TASK GOAL. Write out the whole listing word for word.

DATA.
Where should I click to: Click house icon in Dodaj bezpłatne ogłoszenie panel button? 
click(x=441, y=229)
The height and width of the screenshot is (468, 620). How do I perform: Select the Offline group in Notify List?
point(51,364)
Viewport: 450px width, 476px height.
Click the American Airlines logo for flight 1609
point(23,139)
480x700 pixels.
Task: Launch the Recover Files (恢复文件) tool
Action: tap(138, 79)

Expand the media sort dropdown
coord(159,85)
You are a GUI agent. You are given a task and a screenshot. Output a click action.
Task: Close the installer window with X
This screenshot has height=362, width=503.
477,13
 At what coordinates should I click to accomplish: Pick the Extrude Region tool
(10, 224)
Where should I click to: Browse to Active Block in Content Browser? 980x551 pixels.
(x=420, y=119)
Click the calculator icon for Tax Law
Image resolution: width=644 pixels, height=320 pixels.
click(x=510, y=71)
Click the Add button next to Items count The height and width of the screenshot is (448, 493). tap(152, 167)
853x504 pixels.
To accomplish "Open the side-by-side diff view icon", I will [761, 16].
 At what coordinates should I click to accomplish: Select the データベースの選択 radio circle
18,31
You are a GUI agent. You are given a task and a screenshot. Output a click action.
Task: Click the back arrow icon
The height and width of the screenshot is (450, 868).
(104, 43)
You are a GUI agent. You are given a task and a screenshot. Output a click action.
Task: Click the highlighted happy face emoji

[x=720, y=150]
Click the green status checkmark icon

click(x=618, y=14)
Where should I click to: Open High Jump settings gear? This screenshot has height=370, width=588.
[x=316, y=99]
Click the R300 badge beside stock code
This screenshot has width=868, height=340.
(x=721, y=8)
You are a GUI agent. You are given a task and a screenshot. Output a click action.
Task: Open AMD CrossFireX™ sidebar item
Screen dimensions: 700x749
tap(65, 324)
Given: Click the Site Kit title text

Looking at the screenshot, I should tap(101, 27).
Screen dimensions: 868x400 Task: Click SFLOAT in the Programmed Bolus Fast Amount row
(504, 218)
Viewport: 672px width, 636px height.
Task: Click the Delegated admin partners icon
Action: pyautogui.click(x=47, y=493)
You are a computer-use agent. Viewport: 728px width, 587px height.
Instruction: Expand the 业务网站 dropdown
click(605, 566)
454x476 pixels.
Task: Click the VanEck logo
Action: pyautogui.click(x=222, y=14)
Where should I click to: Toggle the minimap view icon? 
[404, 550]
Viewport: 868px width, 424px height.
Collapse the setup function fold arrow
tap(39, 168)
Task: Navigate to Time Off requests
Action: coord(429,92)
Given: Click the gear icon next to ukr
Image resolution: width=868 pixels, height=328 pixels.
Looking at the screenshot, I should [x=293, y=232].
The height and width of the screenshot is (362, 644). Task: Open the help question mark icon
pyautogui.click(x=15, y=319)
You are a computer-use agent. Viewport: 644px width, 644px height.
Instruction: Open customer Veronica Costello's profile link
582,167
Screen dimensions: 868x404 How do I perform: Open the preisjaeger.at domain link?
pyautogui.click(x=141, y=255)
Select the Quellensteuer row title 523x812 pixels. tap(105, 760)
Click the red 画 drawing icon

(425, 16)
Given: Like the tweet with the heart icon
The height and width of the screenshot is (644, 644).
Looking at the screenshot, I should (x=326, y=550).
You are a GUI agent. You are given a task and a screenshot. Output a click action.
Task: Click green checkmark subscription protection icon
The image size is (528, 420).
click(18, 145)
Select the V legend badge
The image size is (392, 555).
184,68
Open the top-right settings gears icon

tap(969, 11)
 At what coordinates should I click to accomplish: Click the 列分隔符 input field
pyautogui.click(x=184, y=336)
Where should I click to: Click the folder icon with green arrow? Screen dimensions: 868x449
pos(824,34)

RESULT OF THE TASK.
Where should I click to: Click house icon in Dodaj bezpłatne ogłoszenie panel button? 
click(x=441, y=229)
The height and width of the screenshot is (468, 620). How do I perform: Select the Offline group in Notify List?
point(51,364)
Viewport: 450px width, 476px height.
Click the American Airlines logo for flight 1609
point(23,139)
480x700 pixels.
Task: Launch the Recover Files (恢复文件) tool
Action: tap(138, 79)

Expand the media sort dropdown
coord(159,85)
You are a GUI agent. You are given a task and a screenshot. Output a click action.
Task: Close the installer window with X
This screenshot has height=362, width=503.
477,13
 At what coordinates should I click to accomplish: Pick the Extrude Region tool
(10, 224)
Where should I click to: Browse to Active Block in Content Browser? 980x551 pixels.
(x=420, y=119)
Click the calculator icon for Tax Law
Image resolution: width=644 pixels, height=320 pixels.
click(x=510, y=71)
Click the Add button next to Items count The height and width of the screenshot is (448, 493). tap(152, 167)
853x504 pixels.
To accomplish "Open the side-by-side diff view icon", I will [761, 16].
 At what coordinates should I click to accomplish: Select the データベースの選択 radio circle
18,31
You are a GUI agent. You are given a task and a screenshot. Output a click action.
Task: Click the back arrow icon
The height and width of the screenshot is (450, 868).
(104, 43)
You are a GUI agent. You are given a task and a screenshot. Output a click action.
Task: Click the highlighted happy face emoji

[x=720, y=150]
Click the green status checkmark icon

click(x=618, y=14)
Where should I click to: Open High Jump settings gear? This screenshot has height=370, width=588.
[x=316, y=99]
Click the R300 badge beside stock code
This screenshot has width=868, height=340.
(x=721, y=8)
You are a GUI agent. You are given a task and a screenshot. Output a click action.
Task: Open AMD CrossFireX™ sidebar item
Screen dimensions: 700x749
tap(65, 324)
Given: Click the Site Kit title text

Looking at the screenshot, I should tap(101, 27).
Screen dimensions: 868x400 Task: Click SFLOAT in the Programmed Bolus Fast Amount row
(504, 218)
Viewport: 672px width, 636px height.
Task: Click the Delegated admin partners icon
Action: pyautogui.click(x=47, y=493)
You are a computer-use agent. Viewport: 728px width, 587px height.
Instruction: Expand the 业务网站 dropdown
click(605, 566)
454x476 pixels.
Task: Click the VanEck logo
Action: pyautogui.click(x=222, y=14)
Where should I click to: Toggle the minimap view icon? 
[404, 550]
Viewport: 868px width, 424px height.
Collapse the setup function fold arrow
tap(39, 168)
Task: Navigate to Time Off requests
Action: coord(429,92)
Given: Click the gear icon next to ukr
Image resolution: width=868 pixels, height=328 pixels.
Looking at the screenshot, I should [x=293, y=232].
The height and width of the screenshot is (362, 644). Task: Open the help question mark icon
pyautogui.click(x=15, y=319)
You are a computer-use agent. Viewport: 644px width, 644px height.
Instruction: Open customer Veronica Costello's profile link
582,167
Screen dimensions: 868x404 How do I perform: Open the preisjaeger.at domain link?
pyautogui.click(x=141, y=255)
Select the Quellensteuer row title 523x812 pixels. tap(105, 760)
Click the red 画 drawing icon

(425, 16)
Given: Like the tweet with the heart icon
The height and width of the screenshot is (644, 644).
Looking at the screenshot, I should (x=326, y=550).
You are a GUI agent. You are given a task and a screenshot. Output a click action.
Task: Click green checkmark subscription protection icon
The image size is (528, 420).
click(18, 145)
Select the V legend badge
The image size is (392, 555).
184,68
Open the top-right settings gears icon

tap(969, 11)
 At what coordinates should I click to accomplish: Click the 列分隔符 input field
pyautogui.click(x=184, y=336)
Where should I click to: Click the folder icon with green arrow? Screen dimensions: 868x449
pos(824,34)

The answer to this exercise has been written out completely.